Among the Greeks summoned by King Menelaus to recapture Helen the incomparable, there was none to equal Odysseus as a combined warrior, leader and counsellor. To him had been awarded the celestial arms of Achilles; it was he who secretly stole away the Palladium, the guardian image whose presence made Troy invulnerable; through his counsel and under his leadership, the fateful wooden horse had brought the final victory.

He had done his utmost to evade the call to Troy in the first place, for the oracle had foretold that if

he went, it would be twenty years before he should again see his beloved isle of Ithaca.

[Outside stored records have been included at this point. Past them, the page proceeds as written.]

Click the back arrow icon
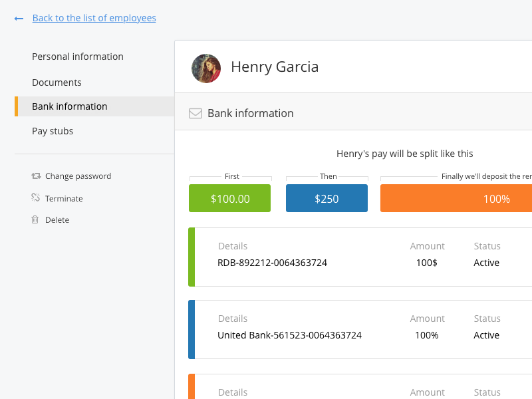The width and height of the screenshot is (532, 399). pos(19,18)
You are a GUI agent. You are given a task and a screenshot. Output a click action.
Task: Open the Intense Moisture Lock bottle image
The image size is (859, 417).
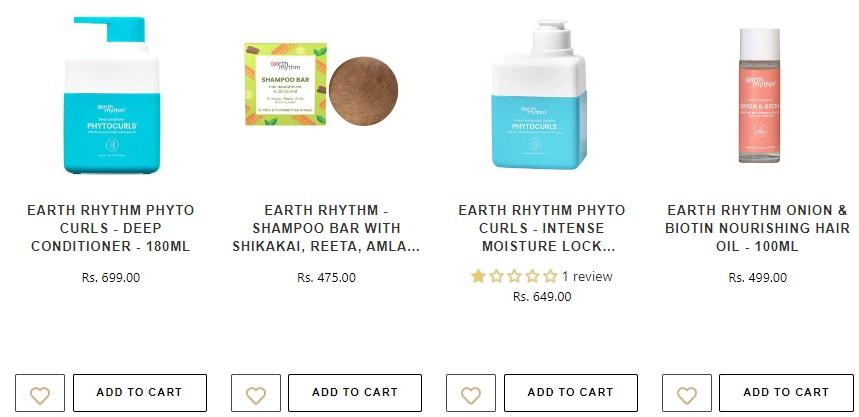(x=540, y=94)
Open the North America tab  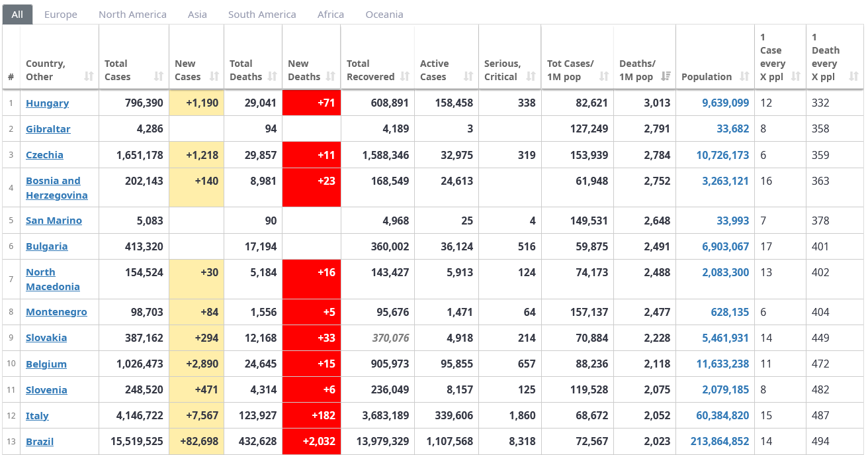click(132, 15)
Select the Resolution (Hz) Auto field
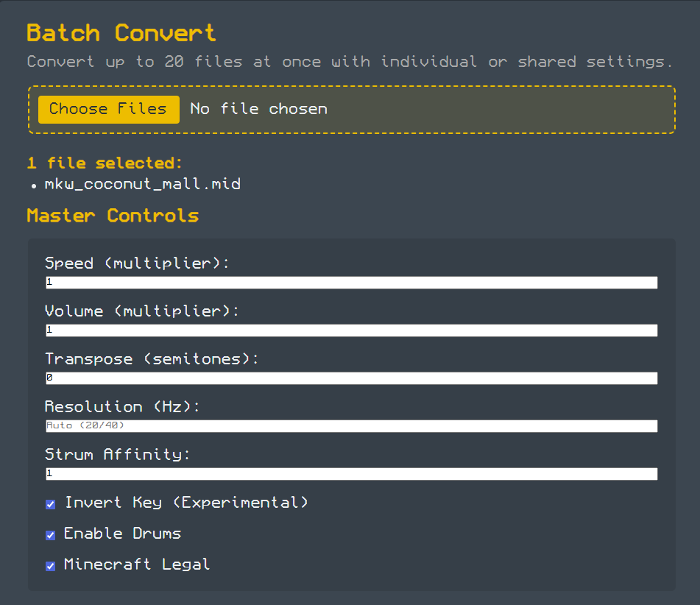Screen dimensions: 700x605 pyautogui.click(x=351, y=425)
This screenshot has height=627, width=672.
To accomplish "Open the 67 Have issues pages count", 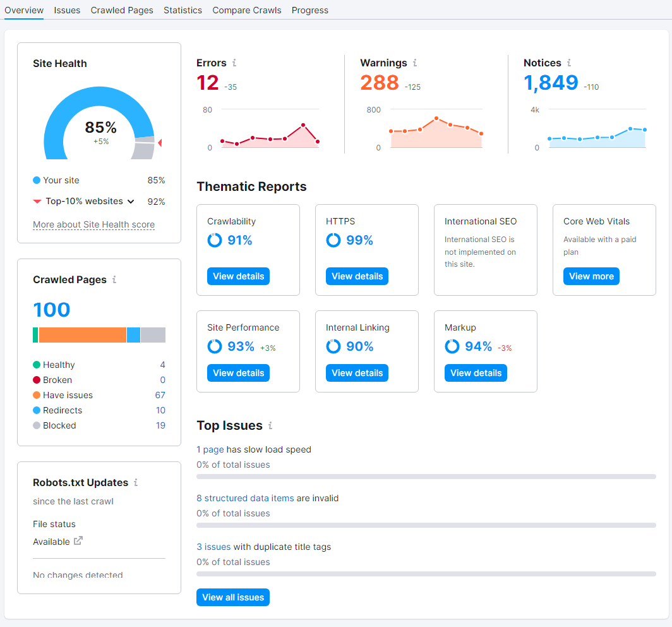I will pos(160,395).
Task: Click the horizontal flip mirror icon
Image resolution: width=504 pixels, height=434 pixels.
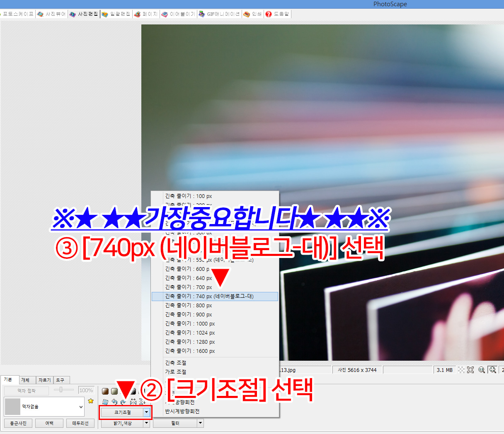Action: pyautogui.click(x=133, y=402)
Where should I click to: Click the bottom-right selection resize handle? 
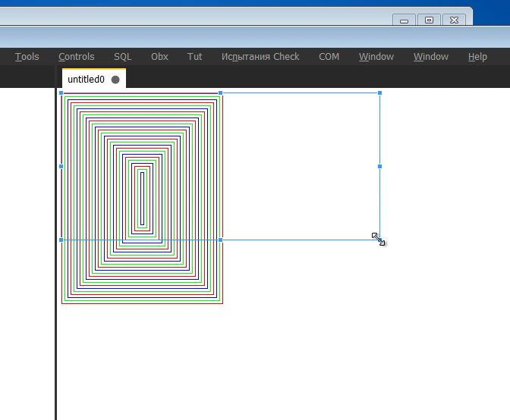pyautogui.click(x=379, y=240)
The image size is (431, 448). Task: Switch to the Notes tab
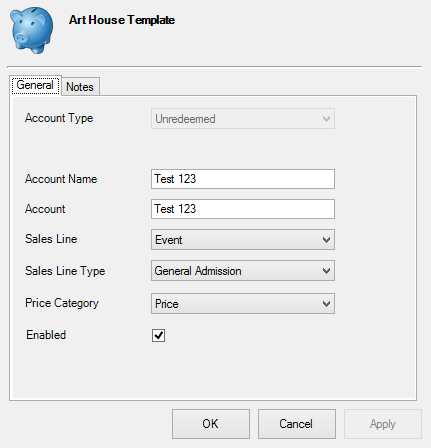pos(80,87)
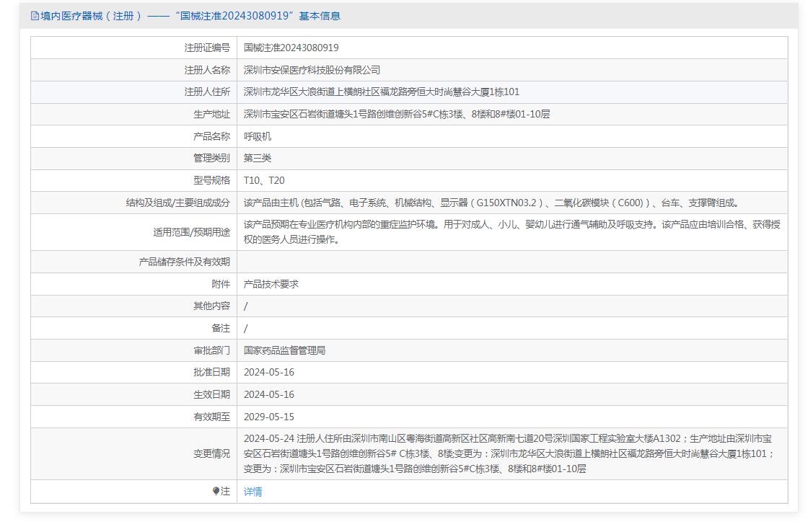808x532 pixels.
Task: Select registration number 国械注准20243080919 value cell
Action: tap(291, 48)
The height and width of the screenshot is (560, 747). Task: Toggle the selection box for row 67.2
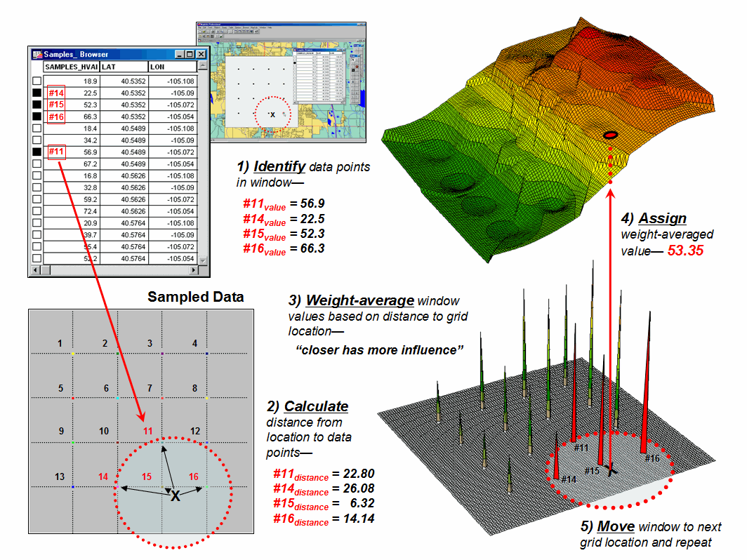tap(37, 164)
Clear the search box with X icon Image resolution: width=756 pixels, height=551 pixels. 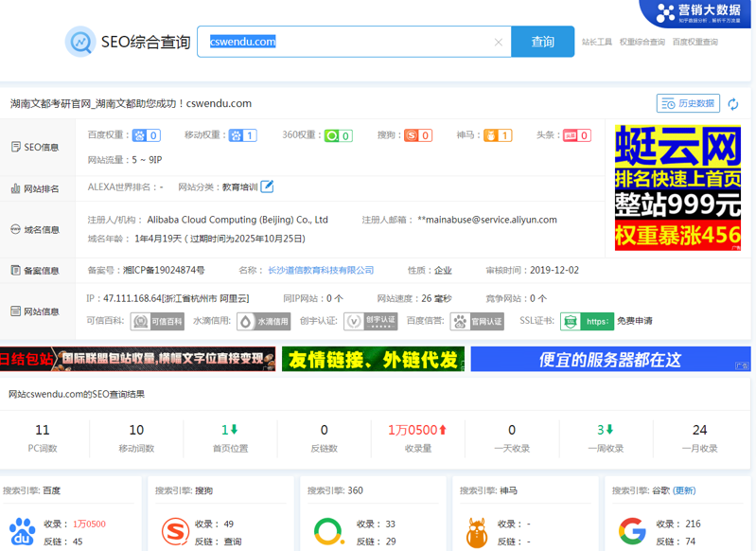[x=499, y=43]
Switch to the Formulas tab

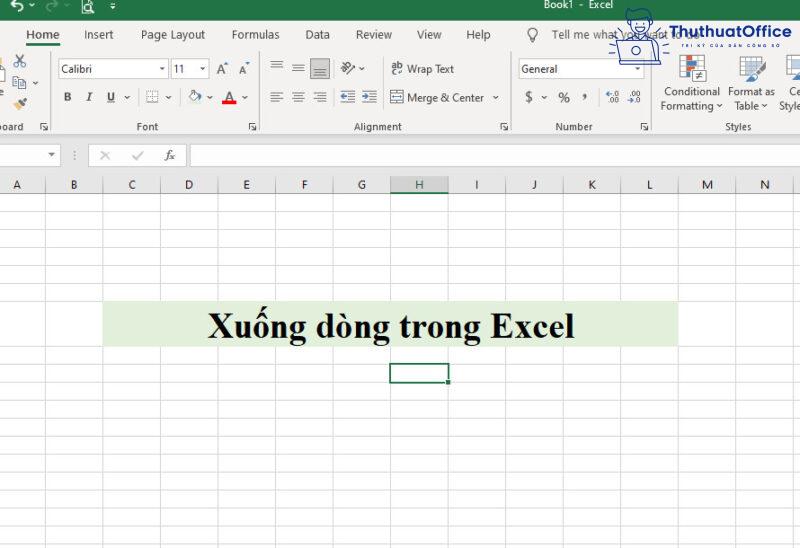click(x=255, y=35)
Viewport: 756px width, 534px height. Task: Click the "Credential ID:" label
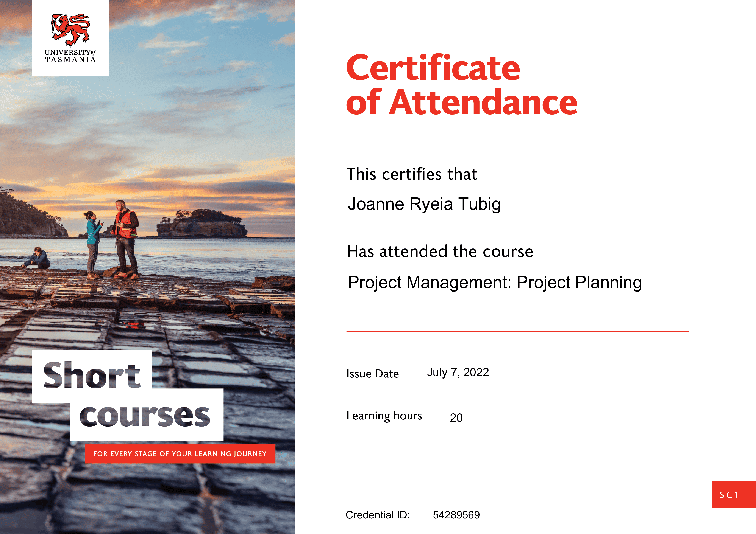click(378, 515)
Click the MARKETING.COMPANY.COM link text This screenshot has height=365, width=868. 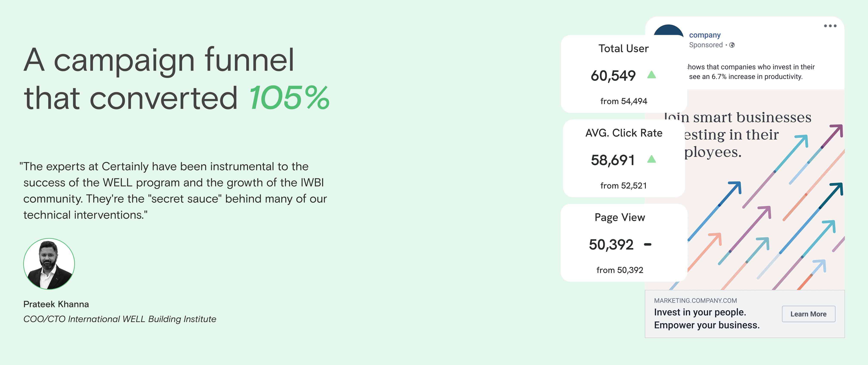695,300
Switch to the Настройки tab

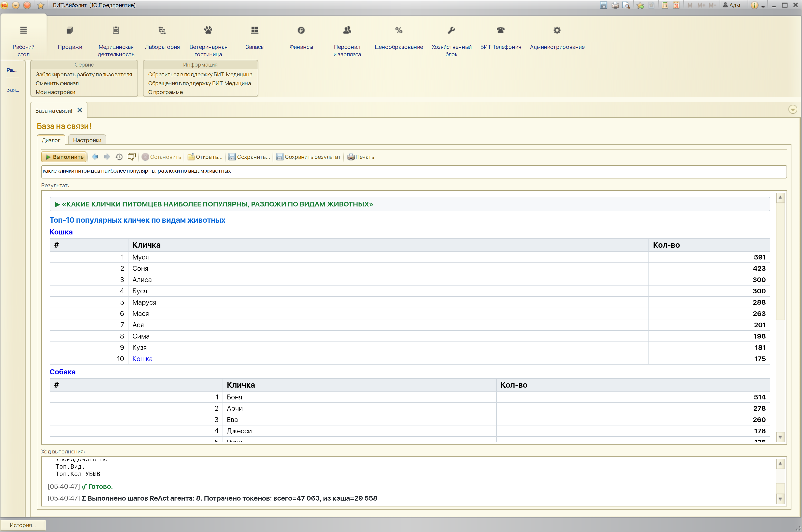[x=87, y=140]
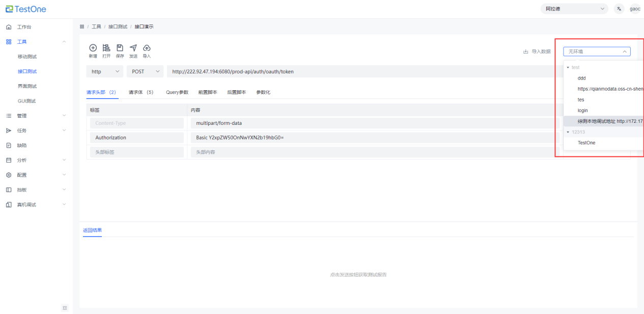Image resolution: width=644 pixels, height=314 pixels.
Task: Expand the 管理 sidebar menu
Action: (21, 116)
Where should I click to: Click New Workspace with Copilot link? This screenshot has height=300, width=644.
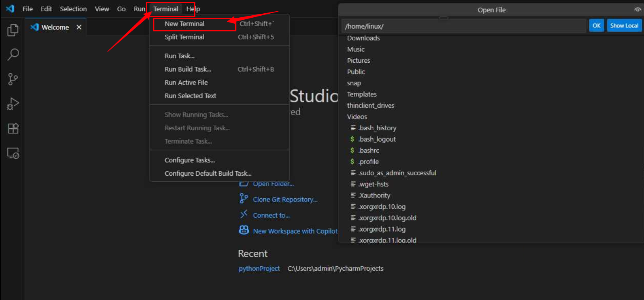pyautogui.click(x=295, y=231)
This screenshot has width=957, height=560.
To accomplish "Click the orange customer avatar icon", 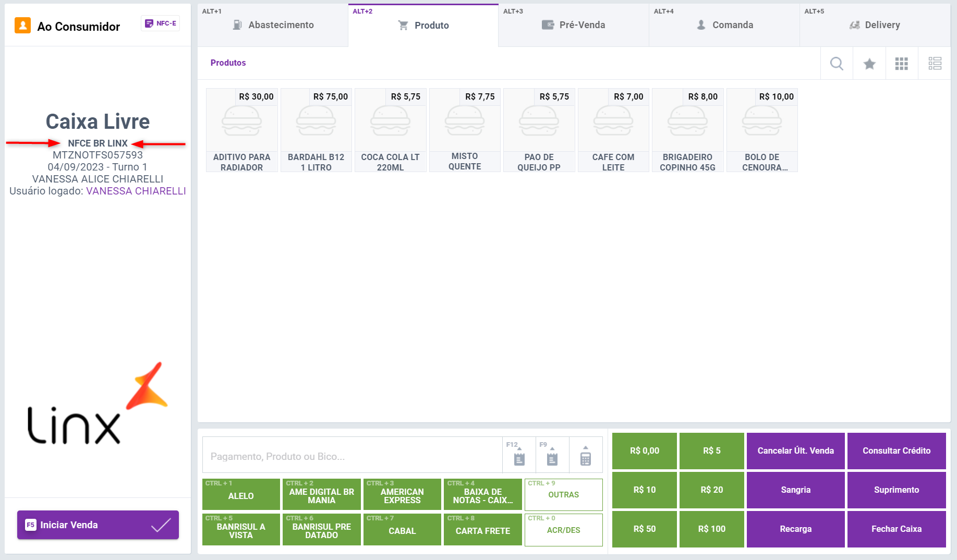I will [22, 26].
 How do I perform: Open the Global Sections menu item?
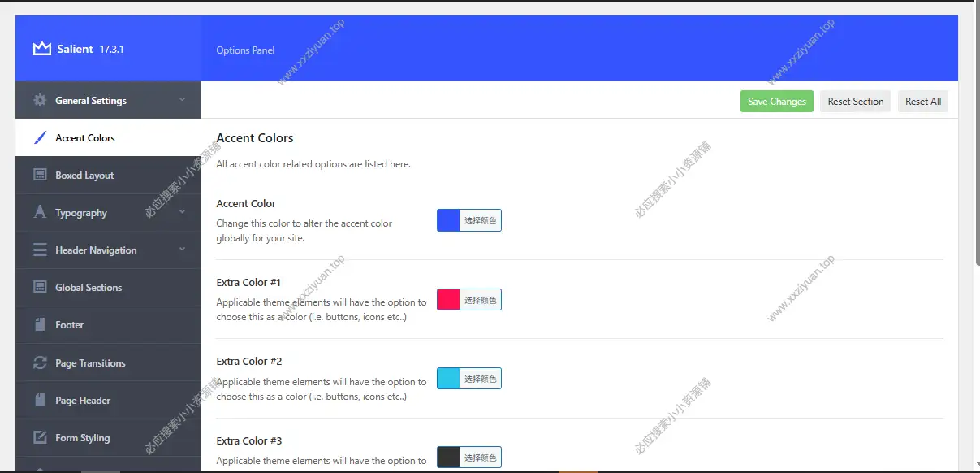click(89, 288)
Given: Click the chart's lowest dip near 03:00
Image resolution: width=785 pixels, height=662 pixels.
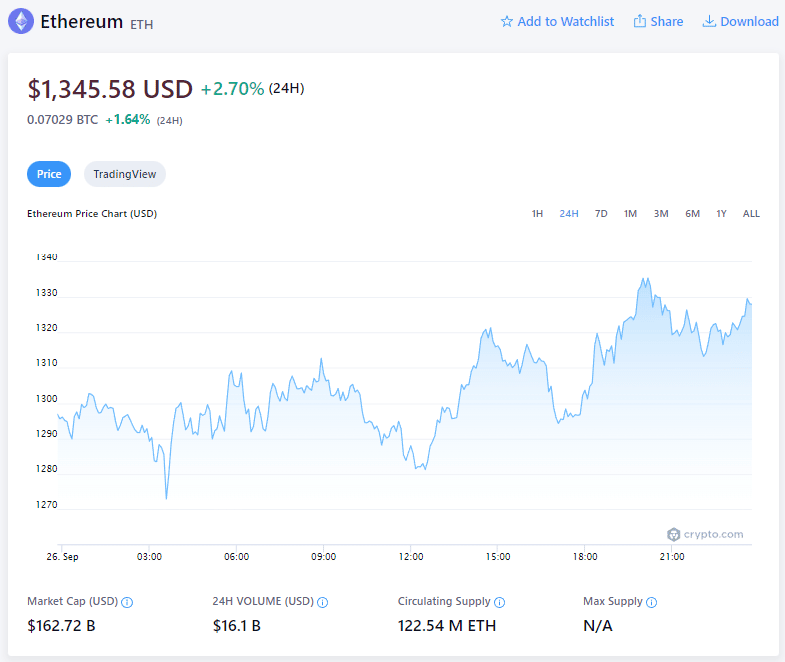Looking at the screenshot, I should coord(166,497).
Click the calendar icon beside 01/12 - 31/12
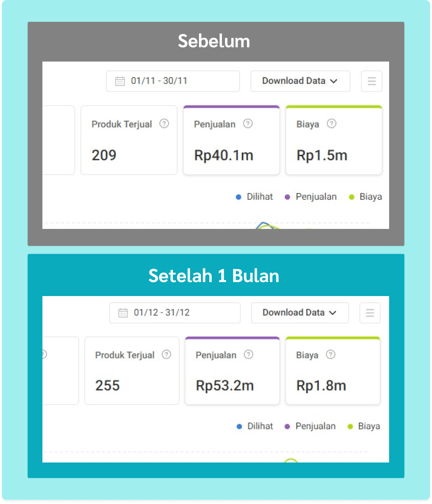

It had already taken half of this daunting term to complete the object of the expedition. But now the Trojan stronghold was a fiery memory. Helen was restored to her rightful husband. There remained merely the voyage of a few hundred miles back, through the island-studded Ægean and around the Peloponnesus, to bring him once more to his own kingdom, to that patient Penelope who awaited his return, and the baby son, (now a baby no longer but the "discreet" Telemachus), to whom his sire was but a name. Surely the soothsayer must have erred: it could not take years for his galleys to cover the distance over which his heart and thoughts sped so swiftly.

Yet it was with a solemn countenance that the hero made offerings to the Gods, and bade his followers loose the sails of his twelve stout ships before the southwest breeze. For none knew better than he how little might the utmost human skill and wisdom avail against the decrees of Olympus.